/bread

Primary LanguagePython

BREAD

This repository contains BREAD (Boilerplate and Redundancy Evaluation on Assorted Documents), as well as the canonical script to score it. It also contains a simple implementation of the CRED (Character Redundancy) scores to measure data quality and filter data.

More details are in Separating the Wheat from the Chaff with BREAD: An open-source benchmark and metrics to detect redundancy in text.

NOTE: this is cloned from

The Breadwinners

The best classifiers according to the limited gridsearch we did in the paper are presented here. For details on the parameters, please look in breadwinners.py.
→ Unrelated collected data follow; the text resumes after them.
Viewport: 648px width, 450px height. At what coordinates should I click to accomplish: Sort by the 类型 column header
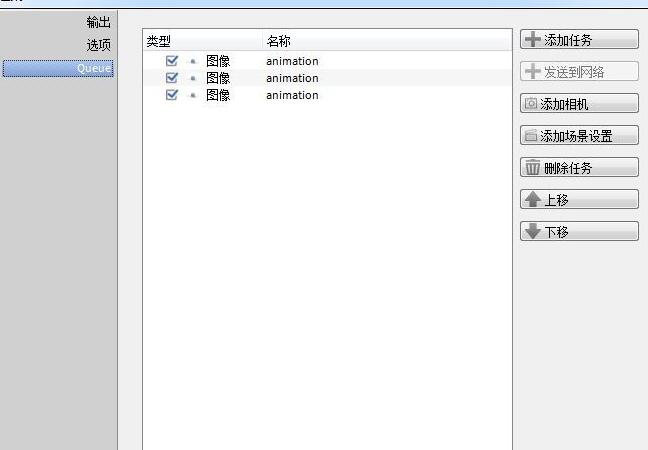tap(159, 41)
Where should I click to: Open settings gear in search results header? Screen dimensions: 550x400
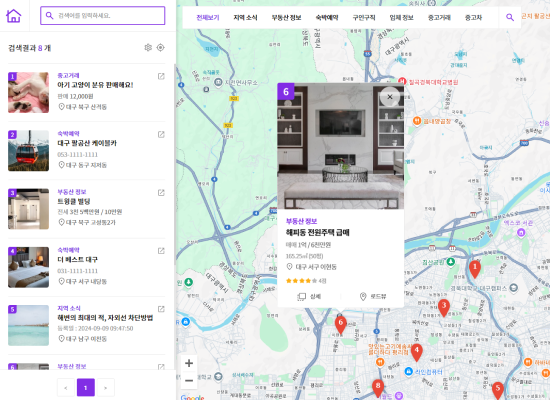(148, 47)
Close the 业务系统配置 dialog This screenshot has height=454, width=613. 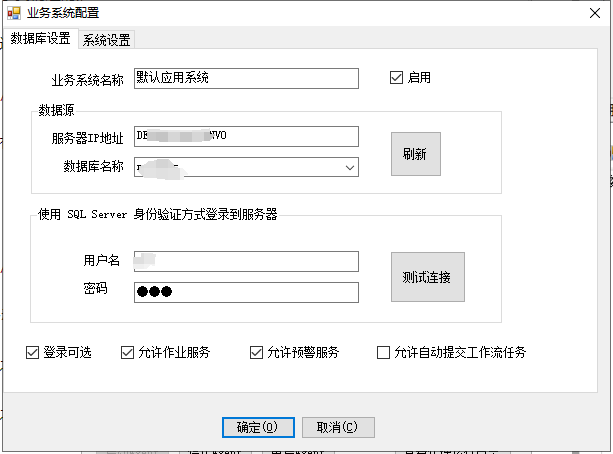coord(588,14)
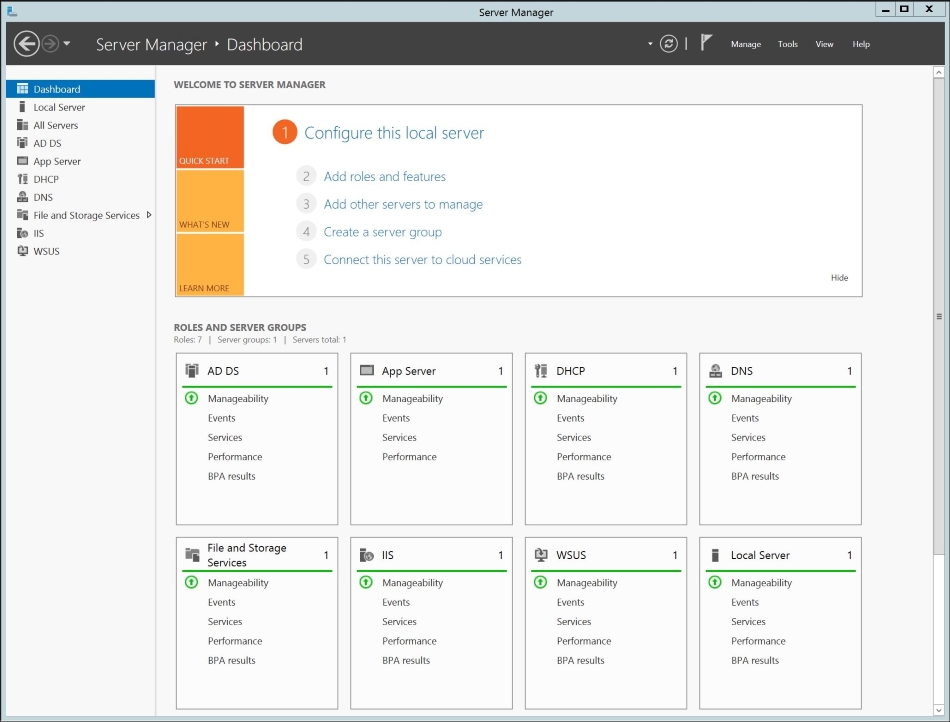The image size is (950, 722).
Task: Open the notifications flag icon
Action: click(706, 44)
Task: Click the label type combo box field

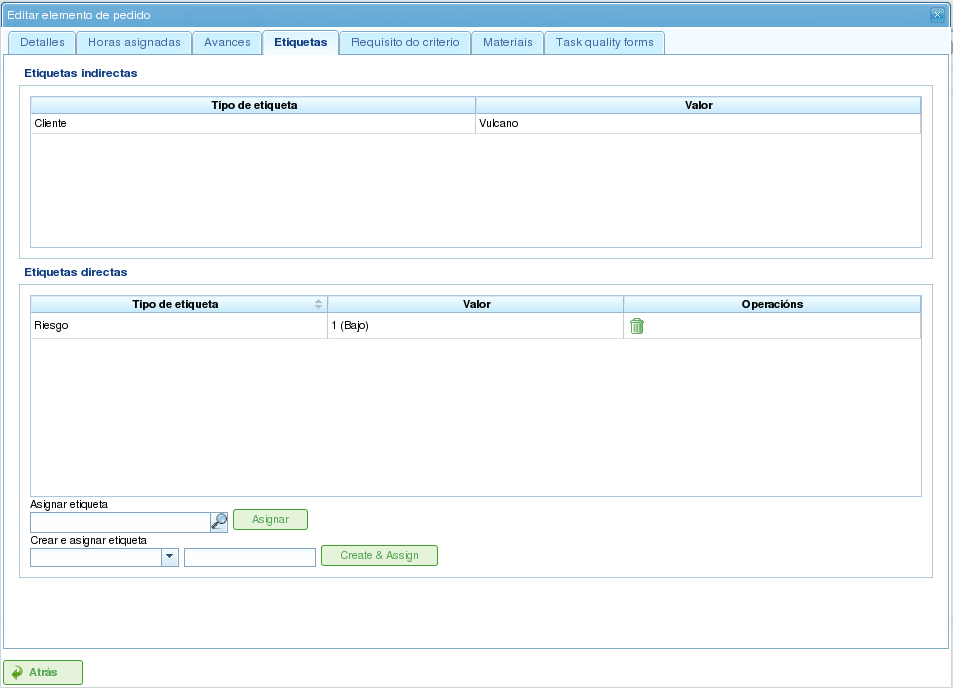Action: point(96,557)
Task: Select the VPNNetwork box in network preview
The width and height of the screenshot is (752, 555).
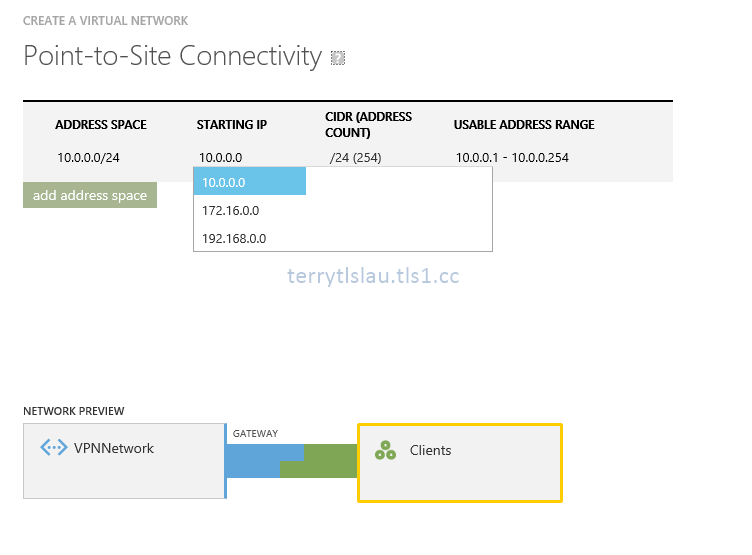Action: coord(124,460)
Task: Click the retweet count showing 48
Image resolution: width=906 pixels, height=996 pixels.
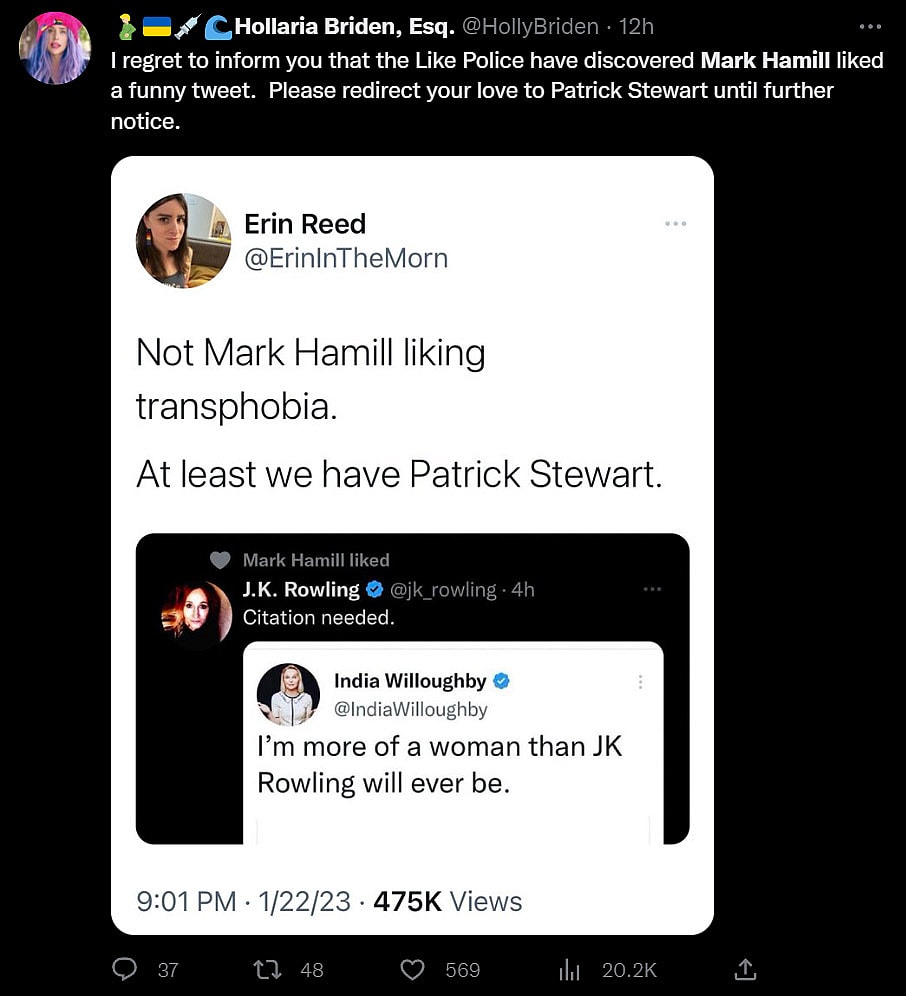Action: (x=312, y=969)
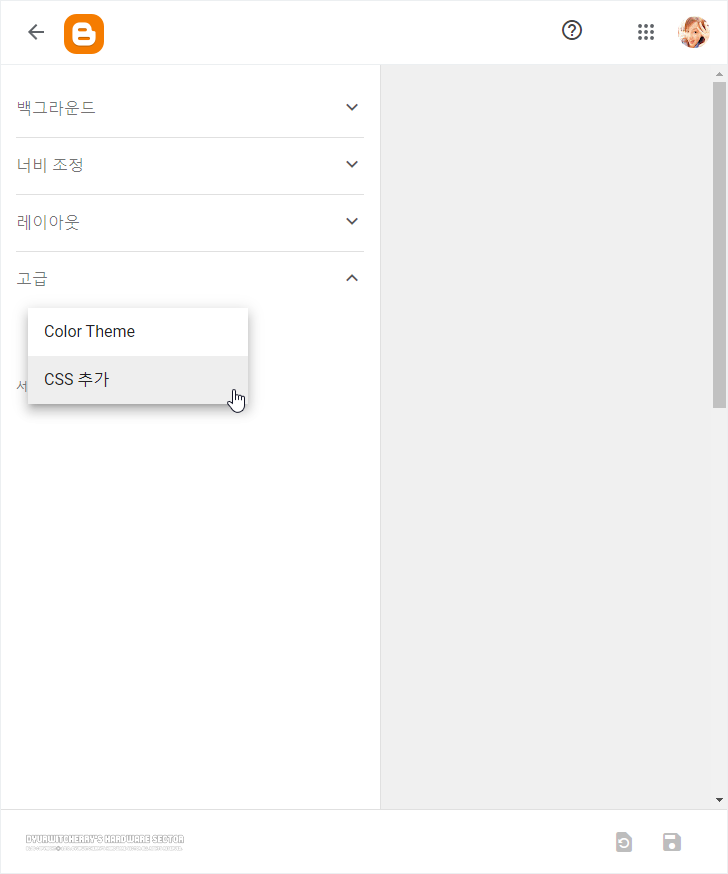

According to these tables, the best score may appear to be the sodabread score, which is based on the second moment of the frequency. However, be advised that moment-based results had a slightly higher variance and lower mean on average than Zipfianness-based methods for BREAD-noisy (Figure 2 in the paper), so there is some possibility that the high scores of sodabread may have more noise than those of pumpernickel and vollkorn.

Test results

classifier split bread slice score
Pumpernickel test noisy 85.53%
Vollkorn test noisy 85.45%
Sodabread test noisy 87.92%
Wonderbread test noisy 79.62%
classifier split bread slice score
Pumpernickel test repeat 94.12%
Vollkorn test repeat 93.69%
Sodabread test repeat 94.33%
Wonderbread test repeat 90.05%

Tune results

classifier split bread slice score
Pumpernickel tune repeat 95.64%
Vollkorn tune repeat 94.73%
Sodabread tune repeat 95.68%
Crouton tune repeat 92.49%
classifier split bread slice score
Pumpernickel tune noisy 87.11%
Vollkorn tune noisy 86.17%
Sodabread tune noisy 88.32%
Crouton tune noisy 81.87%

Usage

Please see demo.py. Also please note that if you use this on a large dataset, you may want to re-implement these scores (possibly in C++) for efficiency.

The Code

The files in this repository are as follows:

  • cred.py: implementations of the different CRED scores, including Moment, Zipfianness, and TTR
  • breadwinners.py: Implementations of the best parameter settings from the paper
  • get_bread_benchmark_table.py: code to score BREAD with functions in breadwinners and output the table above
  • bread.tsv: the raw data for the BREAD benchmark.
  • demo.py: demonstration of how to use CRED scores
  • README.md: This file.

This not optimized code. If anyone wants to reimplement it in a faster way, or in a different programming language, that would be welcome.